Maybe a cop who thinks it’s okay to kick your face in, but throws a hissy fit at the prospect of having a soap bubble touch his skin is just born that way. Maybe cops’ terror of soap bubbles, old men’s walkers, or the tips of people’s fingers is … just genetic.
You could almost feel sorry for guys like that. Except, of course, that they should never be put in authority over anybody or anything. Robbie. Trolling the streets as a law-enforcer. Now that’s a scary thought. “Touch my kibble and I’ll tase you, bro.”
When the flap over TSA nude-o-scopes and grope-downs started, I honest-to-god thought it was going to be just another libertarian lost cause — barely to be mentioned in the mainstream. Even when the Boycott Flying Facebook page took off, I still thought it was Just Us.
When a couple of pretty-well-known and gutsy activists started WeWon’tFly.com and supported National Opt-Out Day, I still figured it was too little, too late, and that it would be another invisible libertarian effort. Who would have dreamed that, a week or so later, the whole grope-a-thon business, including Opt-Out Day, screaming three-year-olds, molested nuns, broken urine bags, and prosthetic-breast probings would be in the national news and the subject of dinner-table conversations among the most non-political of people?

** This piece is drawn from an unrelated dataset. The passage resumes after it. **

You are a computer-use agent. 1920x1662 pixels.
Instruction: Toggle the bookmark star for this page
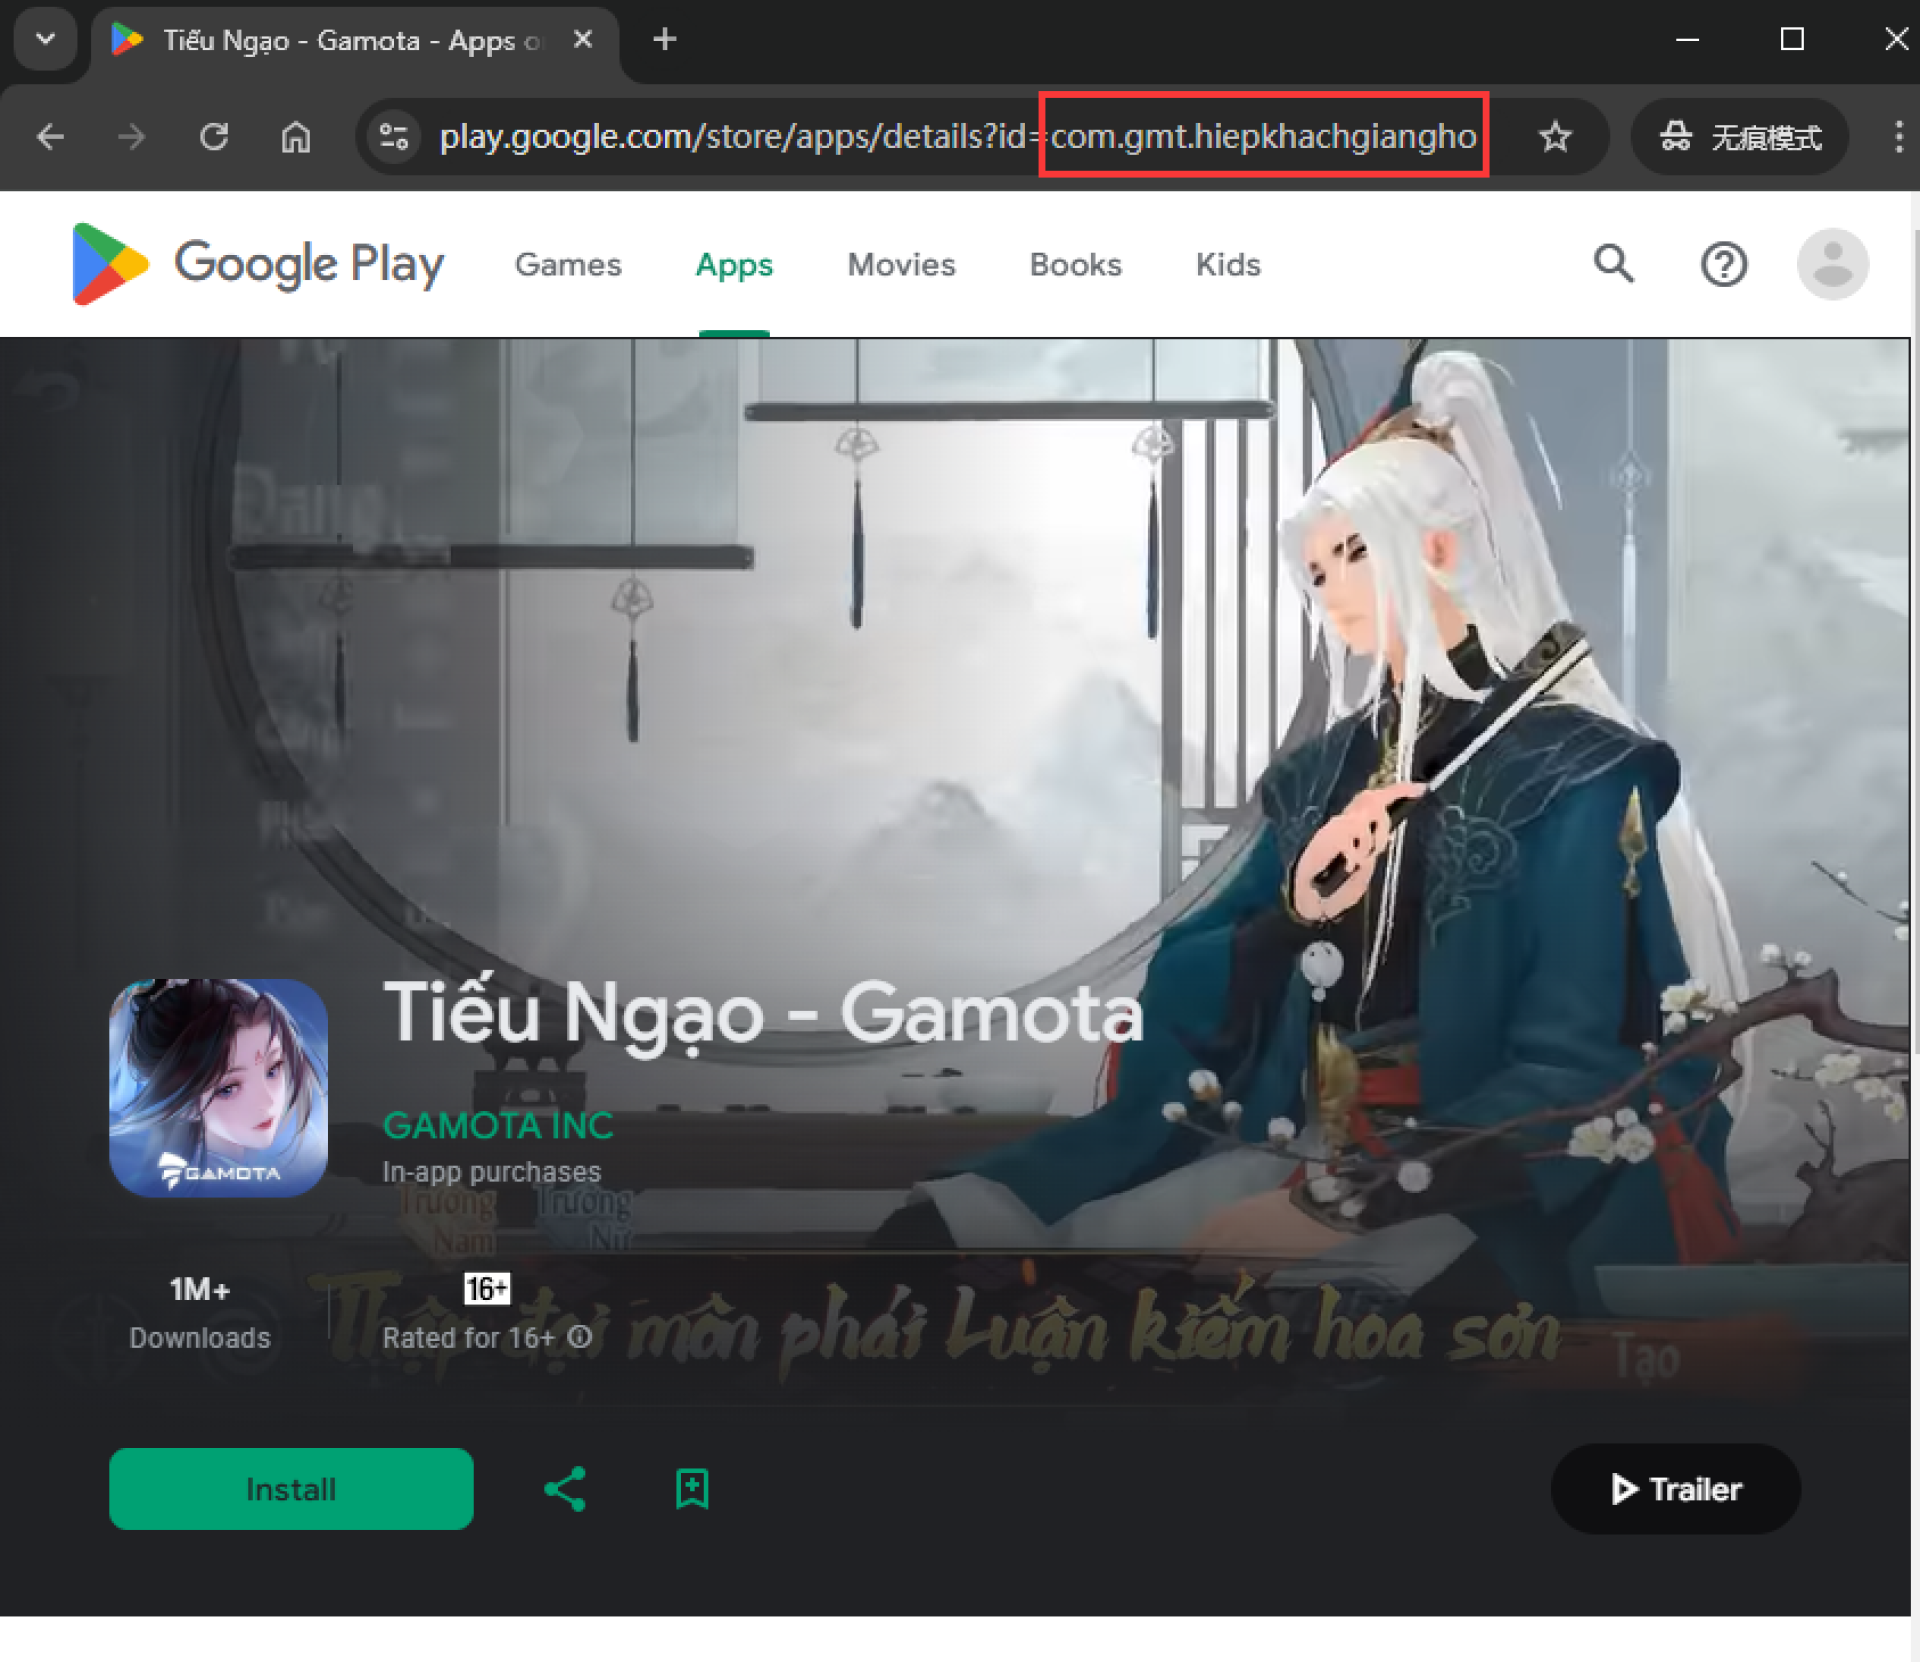pyautogui.click(x=1556, y=137)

Sure, there is still a lot of not-getting-itness in the mainstream news coverage and a lot of parroting of the straight government line and missing of the real point even in articles that pretend to acknowledge the problem. (That second article would, amusingly, have us believe that the TSA’s problem is just like the one Obama claims to have. The problem isn’t that they’re sexually assaulting folks, you see, or treating every airline customer as a terrorist. It’s that … well, the poor dears just haven’t explained themselves to us well enough. If they could just articulate how good for us it is when they grab our crotches, we’d thank them.)
There’s even a song. By a Grammy winner, yet. (You can listen for free. But he’d like you to buy a download in a very good cause: since he can’t fly commercial any more, he has to save up to buy a private jet.) (H/T Rocket Scientist)
And the very fact that government spokesthings have felt the need (repeatedly) to defend the policy and/or promise weak, cosmetic reforms … well, doesn’t that just speak volumes?
Could it be? Could it really be that American travelers have finally reached their line in the sand? Is it possible this could force real change — finally — in U.S. “security” policy?
Oh okay. That’s just too optimistic, I know. And for now, the usual remains the usual (H/T AlanR). But this whole thing has been amazing to watch.